ATI RN
ATI RN Exit Exam Test Bank
1. A nurse is caring for a client who is at risk for developing a deep vein thrombosis (DVT). Which of the following interventions should the nurse implement?
- A. Massage the client's legs every 2 hours.
- B. Instruct the client to sit with the legs crossed.
- C. Administer prophylactic antibiotics.
- D. Apply sequential compression devices to the client's legs.
Correct answer: D
Rationale: The correct answer is D: Apply sequential compression devices to the client's legs. Sequential compression devices help prevent venous stasis and reduce the risk of DVT by promoting blood flow in the legs. Massaging the client's legs every 2 hours (choice A) may dislodge a clot if present, leading to a higher risk of embolism. Instructing the client to sit with the legs crossed (choice B) can impede blood flow and increase the risk of DVT. Administering prophylactic antibiotics (choice C) is not indicated for preventing DVT, as antibiotics are used to treat infections caused by bacteria, not to prevent blood clots.

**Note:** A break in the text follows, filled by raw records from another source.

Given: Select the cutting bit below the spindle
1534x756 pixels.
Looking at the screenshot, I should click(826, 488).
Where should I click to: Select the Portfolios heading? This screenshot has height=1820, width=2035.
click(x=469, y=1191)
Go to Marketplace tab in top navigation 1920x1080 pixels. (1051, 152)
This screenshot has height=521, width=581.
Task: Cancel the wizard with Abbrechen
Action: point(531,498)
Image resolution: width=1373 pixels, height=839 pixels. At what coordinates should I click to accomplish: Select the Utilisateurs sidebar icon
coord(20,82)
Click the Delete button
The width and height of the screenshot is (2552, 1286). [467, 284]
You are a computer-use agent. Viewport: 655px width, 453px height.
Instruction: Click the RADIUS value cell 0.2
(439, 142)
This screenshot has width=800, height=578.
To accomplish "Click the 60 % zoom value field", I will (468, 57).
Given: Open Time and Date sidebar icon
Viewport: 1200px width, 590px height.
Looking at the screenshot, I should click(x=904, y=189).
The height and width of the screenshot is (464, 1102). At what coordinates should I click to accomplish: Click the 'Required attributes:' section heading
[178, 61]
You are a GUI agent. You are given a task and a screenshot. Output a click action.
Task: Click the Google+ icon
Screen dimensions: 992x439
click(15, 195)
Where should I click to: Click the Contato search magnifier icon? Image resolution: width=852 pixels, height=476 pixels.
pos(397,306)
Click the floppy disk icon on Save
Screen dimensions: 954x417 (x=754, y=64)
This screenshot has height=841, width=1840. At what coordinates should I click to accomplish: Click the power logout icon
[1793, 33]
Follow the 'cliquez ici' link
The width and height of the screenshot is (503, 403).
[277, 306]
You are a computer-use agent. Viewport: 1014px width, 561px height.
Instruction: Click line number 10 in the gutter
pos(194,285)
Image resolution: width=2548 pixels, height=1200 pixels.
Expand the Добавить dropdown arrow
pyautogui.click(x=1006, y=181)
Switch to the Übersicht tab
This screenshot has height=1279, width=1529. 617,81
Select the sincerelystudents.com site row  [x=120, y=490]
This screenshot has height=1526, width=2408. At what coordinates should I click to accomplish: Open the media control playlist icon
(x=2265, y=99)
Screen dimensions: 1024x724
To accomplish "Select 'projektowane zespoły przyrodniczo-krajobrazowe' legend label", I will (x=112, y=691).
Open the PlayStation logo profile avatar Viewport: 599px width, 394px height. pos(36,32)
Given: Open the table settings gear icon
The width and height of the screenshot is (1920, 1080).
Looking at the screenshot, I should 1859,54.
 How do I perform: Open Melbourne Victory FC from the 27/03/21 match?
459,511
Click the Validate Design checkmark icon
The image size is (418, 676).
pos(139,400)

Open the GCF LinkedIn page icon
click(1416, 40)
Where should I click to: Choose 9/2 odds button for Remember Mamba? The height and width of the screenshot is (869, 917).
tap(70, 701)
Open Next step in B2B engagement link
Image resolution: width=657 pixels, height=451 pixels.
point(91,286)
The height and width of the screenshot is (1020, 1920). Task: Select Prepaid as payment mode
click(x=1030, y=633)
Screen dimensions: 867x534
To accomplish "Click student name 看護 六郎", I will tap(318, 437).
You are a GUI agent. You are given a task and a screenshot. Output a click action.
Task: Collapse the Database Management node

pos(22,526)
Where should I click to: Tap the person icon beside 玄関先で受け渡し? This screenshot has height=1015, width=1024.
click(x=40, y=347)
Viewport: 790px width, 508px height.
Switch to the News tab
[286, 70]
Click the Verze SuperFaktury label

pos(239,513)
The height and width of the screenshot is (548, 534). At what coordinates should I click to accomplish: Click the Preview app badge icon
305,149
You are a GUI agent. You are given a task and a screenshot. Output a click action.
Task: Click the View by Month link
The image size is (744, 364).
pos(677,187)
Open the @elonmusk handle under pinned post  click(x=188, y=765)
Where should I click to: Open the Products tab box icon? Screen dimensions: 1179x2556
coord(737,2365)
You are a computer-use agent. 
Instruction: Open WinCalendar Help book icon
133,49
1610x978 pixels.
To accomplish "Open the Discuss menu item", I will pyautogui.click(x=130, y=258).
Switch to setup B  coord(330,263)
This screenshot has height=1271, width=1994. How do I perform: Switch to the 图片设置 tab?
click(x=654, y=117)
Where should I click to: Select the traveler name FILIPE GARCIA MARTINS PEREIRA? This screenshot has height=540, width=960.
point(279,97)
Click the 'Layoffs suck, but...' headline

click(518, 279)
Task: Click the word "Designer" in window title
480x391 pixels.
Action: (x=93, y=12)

2. A nurse is completing a dietary assessment for a client who is Jewish and observes kosher dietary practices. Which of the following behaviors should the nurse expect to find?
- A. Leavened bread may be eaten during Passover.
- B. Shellfish is commonly consumed in the diet.
- C. Meat and dairy products are eaten separately.
- D. Fasting from meat occurs during Hanukkah.
Correct answer: C
Rationale: The correct answer is C. Kosher dietary laws require the separation of meat and dairy products. Choice A is incorrect because leavened bread is not eaten during Passover in Jewish dietary practices. Choice B is incorrect as shellfish is not considered kosher and is not consumed in Jewish dietary practices. Choice D is incorrect as fasting from meat does not occur during Hanukkah.
3. A nurse is observing bonding between a client and her newborn. Which of the following actions by the client requires the nurse to intervene?
- A. Holding the newborn in an en face position
- B. Asking the father to change the newborn's diaper
- C. Requesting the nurse to take the newborn to the nursery so she can rest
- D. Viewing the newborn's actions as uncooperative
Correct answer: D
Rationale: The correct answer is D because viewing the newborn's actions as uncooperative indicates a lack of bonding, which requires intervention. Choices A, B, and C all involve appropriate and caring actions by the client towards the newborn. Holding the newborn in an en face position promotes bonding, involving the father in caring for the newborn is beneficial for family involvement, and requesting rest by asking the nurse to take the newborn to the nursery is a responsible action to ensure both the client and the newborn get adequate rest.
4. A nurse is caring for a client who has a pulmonary embolism. The nurse should identify the effectiveness of the treatment by assessing which of the following?
- A. A chest x-ray reveals increased density in all lung fields
- B. The client reports feeling less anxious
- C. Diminished breath sounds are auscultated unilaterally
- D. ABG results include pH 7.48, PaO2 77 mm Hg, and PaCO2 47 mm Hg
Correct answer: B
Rationale: The correct answer is B. Client-reported improvement in anxiety is an indication of effective treatment for pulmonary embolism. Choice A is incorrect as increased density in all lung fields on a chest x-ray may indicate complications or lack of improvement. Choice C is incorrect as diminished breath sounds auscultated unilaterally may suggest a localized lung issue and not necessarily reflect the effectiveness of treatment for a pulmonary embolism. Choice D is incorrect as the ABG results provided do not specifically indicate the effectiveness of treatment for a pulmonary embolism.
5. A nurse is caring for a client who is in a seclusion room following violent behavior. The client continues to display aggressive behavior. Which of the following actions should the nurse take?
- A. Confront the client about this behavior
- B. Express sympathy for the client's situation
- C. Speak assertively to the client
- D. Stand within 30 cm (1 ft) of the client when speaking with them
Correct answer: C
Rationale: In this situation, speaking assertively is the most appropriate action for the nurse to take. Confronting the client may escalate the situation further. Expressing sympathy, although important in other contexts, may not be effective in managing aggressive behavior. Standing within close proximity to an aggressive client can compromise the nurse's safety. Therefore, speaking assertively helps to set clear boundaries and manage the situation while ensuring safety in a seclusion room.